« Blitz » signifie en gros « guerre éclair » faisant évidemment référence au bombardement durant la Seconde Guerre mondiale menée par l'aviation allemande sur l’Angleterre.

Etienne Daho
Etienne Daho © AFP / FABRICE RESTIER / Citizenside

Daho sous influence londonienne a vécu jusque dans sa chair l’ambiance mortifère post attentat et post Brexit.
Une peur sournoise, une électricité rageuse et l’envie tout à coup de renouer avec ses premières racines musicales. Celles de Syd Barett, le fondateur de Pink Floyd, l’homme blessé qui a tenté de chercher sa rédemption dans le psychédélisme. 

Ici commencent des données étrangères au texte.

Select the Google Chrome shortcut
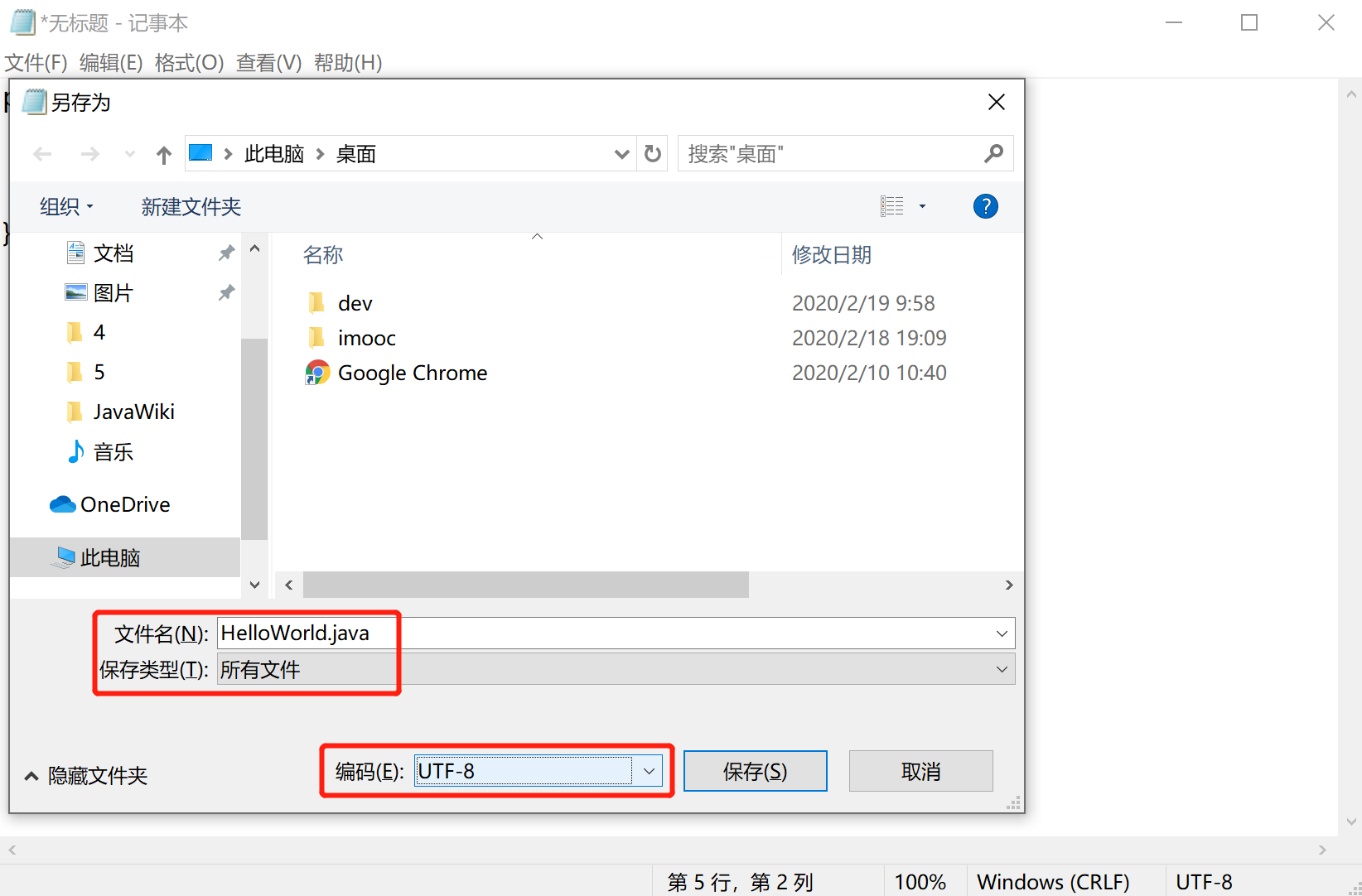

De psychédélisme et d’envoutement il est beaucoup question dans le nouvel album d’Etienne Daho. Un genre de train fantôme musical où toutes les pistes conduisent à l’incandescence, l’embrasement et la résistance. Avec dans la règle du jeu, la possibilité d’être arrêté sur une fausse piste, comme ce fut le cas pour le tout premier single : « Les flocons de l’été » ou comment « l’hiver en été » parle en fait de tous ces corps qui peuvent friser le couloir de la mort dans un goutte à goutte presque anesthésiant.

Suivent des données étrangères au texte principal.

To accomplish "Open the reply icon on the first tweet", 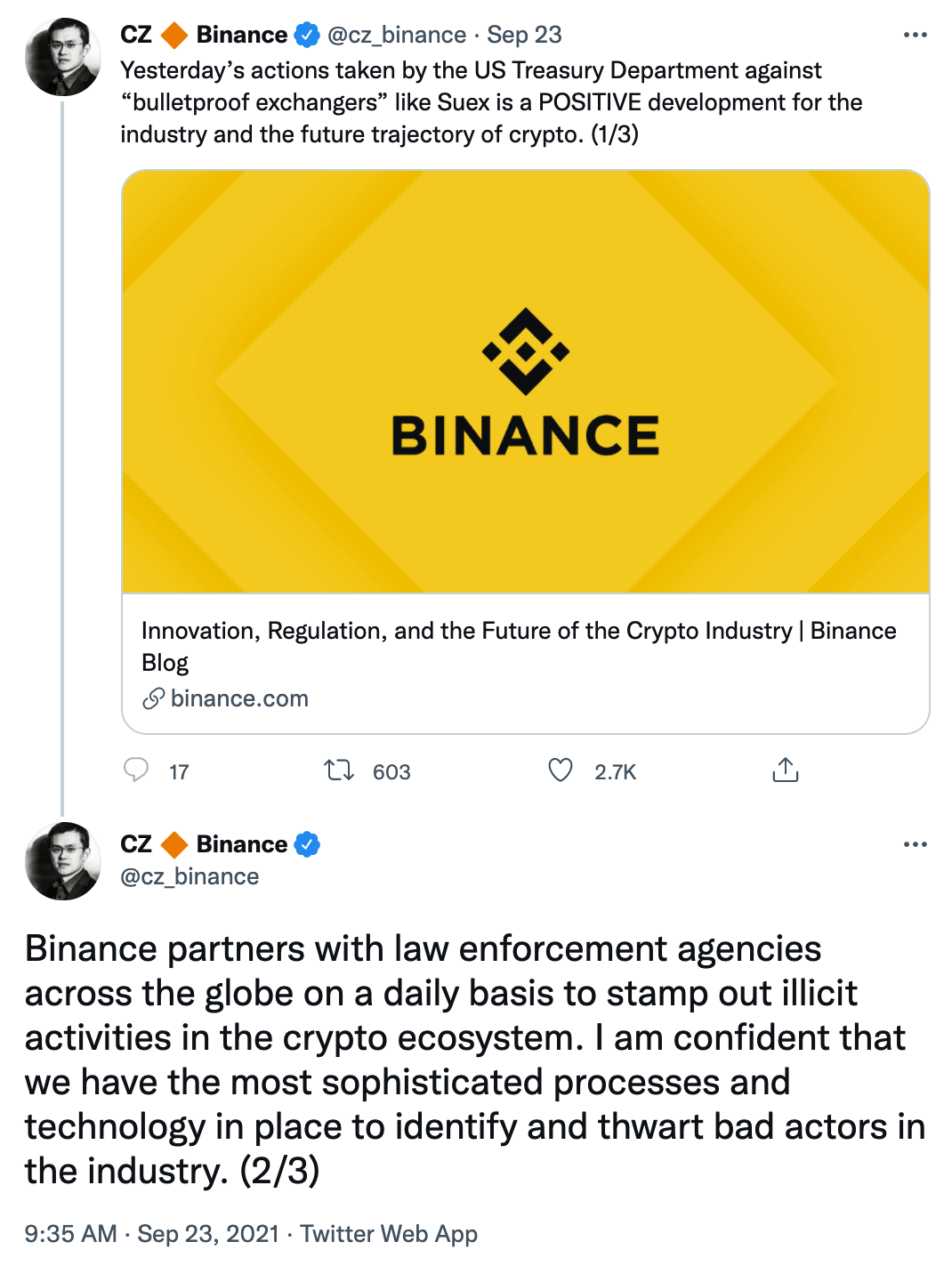I will (x=135, y=771).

A chaque nouvel album, Etienne Daho aime se perdre dans un vertige qui l’aspire. Comme pour l’album « Eden », il y a dans ce nouveau disque qui plonge ses racines dans l’apocalypse de tous les infidèles, l’idée de la Résurrection qui passe fatalement chez Daho par la " res-érection "...

Le désir plus fort que la mort, la condition humaine qui résiste à la mythologie d’un Syd Barrett qui tend ses bras dans une chambre, à couteaux tirés, où la corde est tendue sous nos pieds. Daho exulte, fait face à la mort, nargue les peurs ancestrales revenues malheureusement jeunes et fières. Sur des galops de guitares essorées par l’envie de survivre, un groove suintant de backroom désertée, la voix blanche de Daho hante chaque particule fine de ses chansons vénéneuses pour devenir plus chaude que le miel. La liqueur licencieuse de ce réveil adolescent que symbolise chaque nouveau disque de Daho. Il y a la réalité du moment grave et intense, il y a la promesse de " Après le Blitz " que Daho développe dans une chanson manifeste aux contours de  résilience. Nous danserons dessous les bombes, derniers adieux à l’autre monde. Toi et moi, toi et moi. Nous resterons légers face au danger. Saint Etienne, ne priez pas pour nous mais continuez de chanter pour nous.